IN THIS, the summer of our disconnectedness, Al Gore and George W.
Bush would do well to keep their eyes on Arianna Huffington. She knows
how to find the spotlight at a political convention. Her position
outside the convention halls, near the anarchists and turtle huggers,
doesn't bode well for the major presidential candidates.

When I first met Huffington, it was at the 1994 California Republican
Convention, when she was the model of the dutiful political wife while
her then-husband Michael Huffington self-financed a $50 million run
against Sen. Dianne Feinstein.

Michael was dull, while Arianna was anything but. When I asked her why
she wasn't running for office herself, she waved her hand at the
polyester-clad Republicans from Orange County and said, "I don't know
any of these people."

By the 1996 Republican National Convention, everyone knew Arianna on a
first-name basis. She had become an inside outsider, a syndicated
columnist and comedic TV commentator paired with Al Franken. She was
at all the best parties.

This year, we can count on Arianna not only being at the best parties,
but she'll be throwing better conventions than the Republicans and
Democrats, called "shadow conventions."

Arianna knows where the action is, and it'll be outside the convention
halls in Philadelphia and Los Angeles. That's where real issues, and
not just applause lines, will come up.

I don't know why organizers use the word "shadow," because the TV
lights will be on those conventions. The likes of Sen. John McCain
(and, gee, maybe even Warren Beatty) will be talking about real issues
like poverty, the drug war and campaign finance reform.

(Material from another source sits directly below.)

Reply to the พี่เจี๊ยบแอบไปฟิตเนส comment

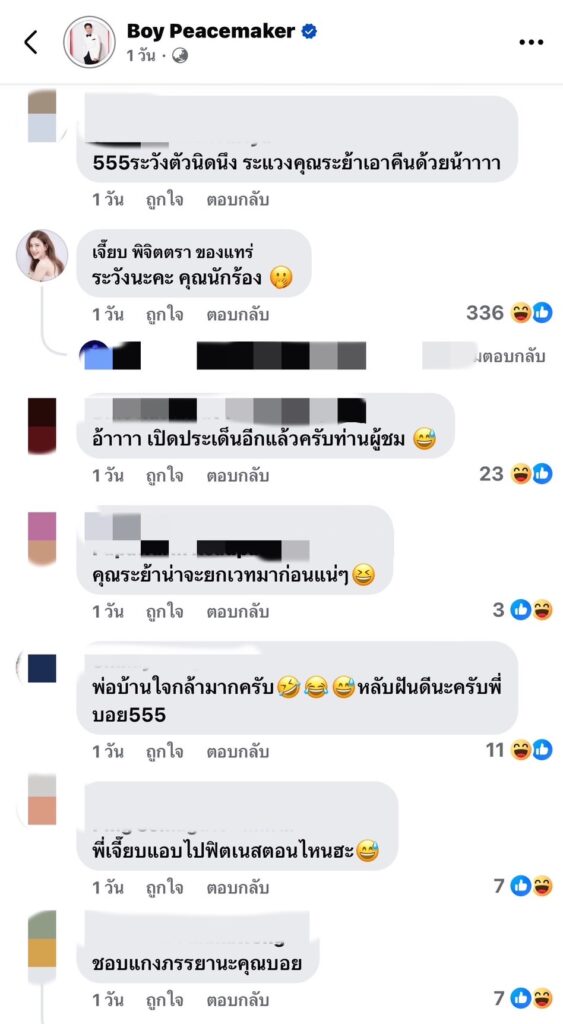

The whole world might be watching, especially if windows and heads are
broken during demonstrations by anti-corporate activists and
well-organized anarchists.

You know the whole world won't be watching the carefully staged
coronations of Al Gore and George W. Bush.

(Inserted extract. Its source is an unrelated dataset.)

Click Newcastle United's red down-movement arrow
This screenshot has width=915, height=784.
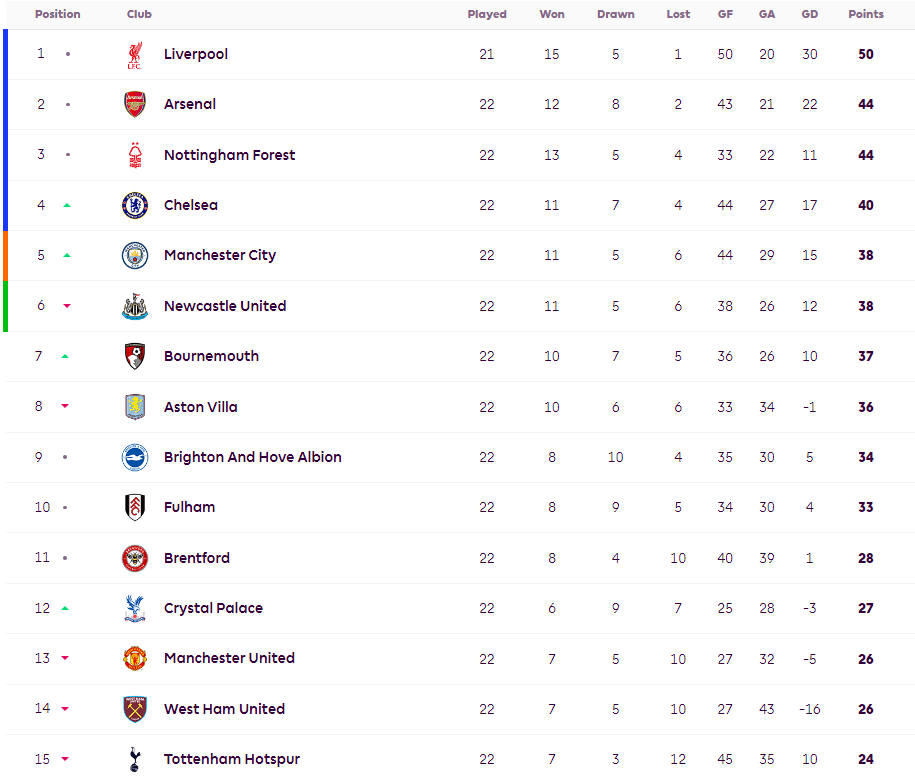pyautogui.click(x=67, y=306)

Bush is acting so royal that he isn't even showing up until the third
day of the Republican Convention. His acceptance speech is reportedly
in its fifth draft even though it won't be given until August 3.

That's how spontaneous political conventions are. Well, I guess it
takes time to get a speech down to easily pronounceable one-syllable
words.

Give me a guy in a turtle suit over George W. any old
time.

The groups planning protests of the conventions have disavowed
violence. That includes Huffington and her shadow conventioneers, as
if anyone can imagine her trashing a Starbucks. She said that her
group did share with other protesters "a sense of being shut out of
the system."

It's hard to believe that this socialite, syndicated columnist and TV
personality is shut out of anything. But all the best people are shut
out. To be in, you have to donate big bucks to sleep in the Lincoln
Bedroom, and that's beyond tacky.

Authorities in Los Angeles and Philadelphia want to shut the
protesters as far out of the Democratic and Republican conventions as
possible. Cops have been preparing for war in the streets.

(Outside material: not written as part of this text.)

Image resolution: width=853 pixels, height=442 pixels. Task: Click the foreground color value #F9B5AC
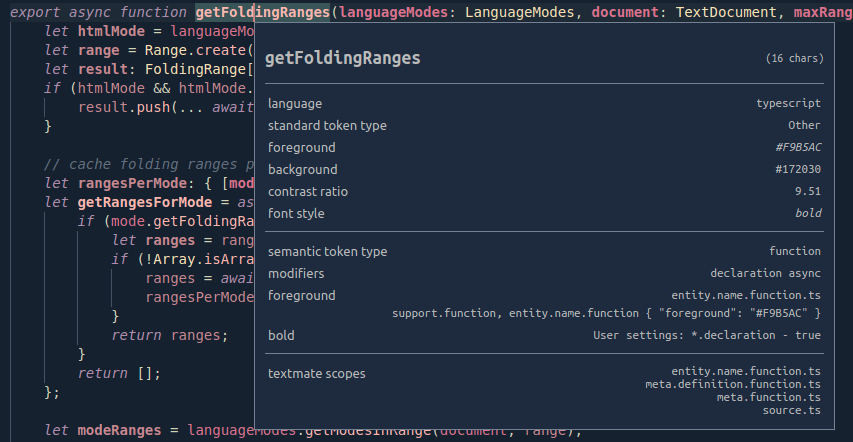click(x=798, y=148)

All this bodes well for the media, which would love to have some
action on the order of Chicago '68 or Seattle '99. A good riot could
get higher ratings than "Survivor." Bush and Gore will get killed by
the nation's collective remote.

As it is, the networks are squeezing convention coverage into half
times of pre-season football games.

The public tunes out of politics for good reason. They have been shut
out, focus-grouped and polled senseless. They've been fed nonsense and
lies, and as Ralph Nader says, there is essentially one party, the
Republicrats, governed by corporate contributors.

Many of the people in the streets of Philadelphia and Los Angeles will
come for one issue, whether it's saving forests, saving American jobs,
saving Mumia or saving American democracy from big money.

At least they have beliefs. Inside the conventions, people come to
speak pap for power. Also, they get to wear really stupid hats.

We have two parties committed to spending our money on schemes to stop
imaginary space-borne threats from Third World countries, funding a
war in Colombia because of our own problems with drugs, and
maintaining an economy that tends to divide the nation into gated
communities and ghettos.

And the candidates are spending their time tuning their wardrobes and
images. George W. is going to be the first nominee in history to
deliver his acceptance speech without a podium.

"Of such earth-shattering decisions are legends and memories made,"
wrote Arianna Huffington in a recent column about Bush, who had
described himself as "a good decider."

No grammar, no brains, no podium. The only thing missing is no
clothes, but that would liven things up too much.

No wonder people would rather watch yuppies eat rat meat on a desert
island than watch a convention.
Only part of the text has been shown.